__PROBLEM TO WORK ON__. Which lines of the entries contain the string "badge"? Copy each of them.

Segment Open

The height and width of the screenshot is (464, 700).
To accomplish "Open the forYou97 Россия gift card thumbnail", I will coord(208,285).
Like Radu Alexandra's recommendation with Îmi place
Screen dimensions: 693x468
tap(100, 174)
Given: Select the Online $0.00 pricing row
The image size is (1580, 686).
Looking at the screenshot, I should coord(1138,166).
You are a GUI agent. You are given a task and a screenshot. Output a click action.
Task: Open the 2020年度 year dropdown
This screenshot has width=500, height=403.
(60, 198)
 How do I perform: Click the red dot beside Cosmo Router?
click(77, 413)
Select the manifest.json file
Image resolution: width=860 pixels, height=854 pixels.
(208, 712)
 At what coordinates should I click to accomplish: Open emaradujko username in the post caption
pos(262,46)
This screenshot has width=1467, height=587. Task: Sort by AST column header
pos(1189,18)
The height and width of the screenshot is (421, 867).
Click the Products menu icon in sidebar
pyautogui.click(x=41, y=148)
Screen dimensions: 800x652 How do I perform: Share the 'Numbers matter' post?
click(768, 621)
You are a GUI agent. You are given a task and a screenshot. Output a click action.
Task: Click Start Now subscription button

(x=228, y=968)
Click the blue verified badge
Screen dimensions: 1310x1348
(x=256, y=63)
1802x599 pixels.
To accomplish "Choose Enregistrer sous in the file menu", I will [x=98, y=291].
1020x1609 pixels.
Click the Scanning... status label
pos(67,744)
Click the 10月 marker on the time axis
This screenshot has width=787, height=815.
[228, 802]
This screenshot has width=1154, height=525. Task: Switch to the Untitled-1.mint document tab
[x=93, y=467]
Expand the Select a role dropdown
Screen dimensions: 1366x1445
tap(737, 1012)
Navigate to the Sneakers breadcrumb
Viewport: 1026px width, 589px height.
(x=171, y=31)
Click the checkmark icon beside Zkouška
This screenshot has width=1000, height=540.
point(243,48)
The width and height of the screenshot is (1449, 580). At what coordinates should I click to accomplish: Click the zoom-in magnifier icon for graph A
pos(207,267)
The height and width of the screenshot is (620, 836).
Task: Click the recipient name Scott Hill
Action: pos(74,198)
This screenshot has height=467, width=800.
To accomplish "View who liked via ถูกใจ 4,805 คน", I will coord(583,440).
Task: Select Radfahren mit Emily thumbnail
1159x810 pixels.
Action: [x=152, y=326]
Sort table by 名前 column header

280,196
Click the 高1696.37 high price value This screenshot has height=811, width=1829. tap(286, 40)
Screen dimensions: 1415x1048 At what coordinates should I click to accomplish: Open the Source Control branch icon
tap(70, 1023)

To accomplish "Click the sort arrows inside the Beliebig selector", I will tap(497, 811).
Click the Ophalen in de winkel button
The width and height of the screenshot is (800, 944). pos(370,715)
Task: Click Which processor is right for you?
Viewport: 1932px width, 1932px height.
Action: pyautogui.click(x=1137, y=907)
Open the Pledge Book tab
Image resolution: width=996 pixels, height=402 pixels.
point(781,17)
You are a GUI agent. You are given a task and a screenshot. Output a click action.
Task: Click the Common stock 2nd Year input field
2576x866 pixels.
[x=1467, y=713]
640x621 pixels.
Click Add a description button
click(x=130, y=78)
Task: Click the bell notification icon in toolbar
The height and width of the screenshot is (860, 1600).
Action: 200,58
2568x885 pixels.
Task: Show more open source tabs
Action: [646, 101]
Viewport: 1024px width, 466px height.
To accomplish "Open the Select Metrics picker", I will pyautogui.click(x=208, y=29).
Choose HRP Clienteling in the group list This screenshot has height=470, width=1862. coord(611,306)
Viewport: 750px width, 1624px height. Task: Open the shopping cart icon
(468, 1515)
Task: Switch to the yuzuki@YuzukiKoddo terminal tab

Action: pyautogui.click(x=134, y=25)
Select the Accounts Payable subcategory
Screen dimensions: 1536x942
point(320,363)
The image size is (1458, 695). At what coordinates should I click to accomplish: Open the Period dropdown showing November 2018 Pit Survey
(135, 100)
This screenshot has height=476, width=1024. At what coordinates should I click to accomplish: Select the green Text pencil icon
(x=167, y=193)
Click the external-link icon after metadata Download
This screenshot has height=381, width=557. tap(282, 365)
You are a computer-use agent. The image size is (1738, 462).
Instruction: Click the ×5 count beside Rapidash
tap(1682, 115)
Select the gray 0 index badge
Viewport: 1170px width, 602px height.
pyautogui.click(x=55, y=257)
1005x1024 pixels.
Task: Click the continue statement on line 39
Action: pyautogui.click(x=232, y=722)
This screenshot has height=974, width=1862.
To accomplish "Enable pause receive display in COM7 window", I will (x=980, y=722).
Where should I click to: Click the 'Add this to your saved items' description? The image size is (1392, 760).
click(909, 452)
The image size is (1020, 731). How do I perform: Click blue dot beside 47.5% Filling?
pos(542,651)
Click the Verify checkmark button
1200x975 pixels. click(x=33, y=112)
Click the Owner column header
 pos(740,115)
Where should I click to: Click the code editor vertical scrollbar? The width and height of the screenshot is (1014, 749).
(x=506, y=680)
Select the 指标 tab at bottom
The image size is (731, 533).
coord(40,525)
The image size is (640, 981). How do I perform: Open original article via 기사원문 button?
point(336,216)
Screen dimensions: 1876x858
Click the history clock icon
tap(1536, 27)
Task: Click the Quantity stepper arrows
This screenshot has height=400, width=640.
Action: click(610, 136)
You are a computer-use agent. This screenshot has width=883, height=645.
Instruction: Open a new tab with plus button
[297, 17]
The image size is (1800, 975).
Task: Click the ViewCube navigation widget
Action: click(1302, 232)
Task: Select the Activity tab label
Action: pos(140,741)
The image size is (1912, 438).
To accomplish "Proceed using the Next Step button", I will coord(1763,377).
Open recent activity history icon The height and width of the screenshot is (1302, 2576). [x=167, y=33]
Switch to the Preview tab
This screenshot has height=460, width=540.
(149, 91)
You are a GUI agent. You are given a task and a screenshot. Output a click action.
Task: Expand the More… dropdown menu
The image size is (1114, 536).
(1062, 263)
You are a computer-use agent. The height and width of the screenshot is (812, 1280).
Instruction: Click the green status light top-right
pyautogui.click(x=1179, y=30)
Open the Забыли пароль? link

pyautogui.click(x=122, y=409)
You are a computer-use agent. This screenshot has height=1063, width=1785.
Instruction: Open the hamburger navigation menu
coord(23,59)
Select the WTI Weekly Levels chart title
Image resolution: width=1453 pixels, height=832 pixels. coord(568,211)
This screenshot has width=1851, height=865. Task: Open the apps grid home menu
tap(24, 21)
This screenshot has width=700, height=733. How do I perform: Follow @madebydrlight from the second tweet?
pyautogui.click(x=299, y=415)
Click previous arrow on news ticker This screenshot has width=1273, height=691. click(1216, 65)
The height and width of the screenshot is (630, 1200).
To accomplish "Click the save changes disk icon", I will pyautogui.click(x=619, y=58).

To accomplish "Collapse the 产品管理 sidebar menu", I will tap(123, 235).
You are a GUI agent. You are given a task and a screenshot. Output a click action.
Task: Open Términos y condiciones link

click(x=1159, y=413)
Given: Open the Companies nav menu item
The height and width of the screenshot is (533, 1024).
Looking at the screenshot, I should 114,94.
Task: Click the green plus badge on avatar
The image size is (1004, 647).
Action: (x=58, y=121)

Segment Closed

__RESPONSE AREA__.
Click the blue verified badge
Select the gray 0 index badge
Task: Click the green plus badge on avatar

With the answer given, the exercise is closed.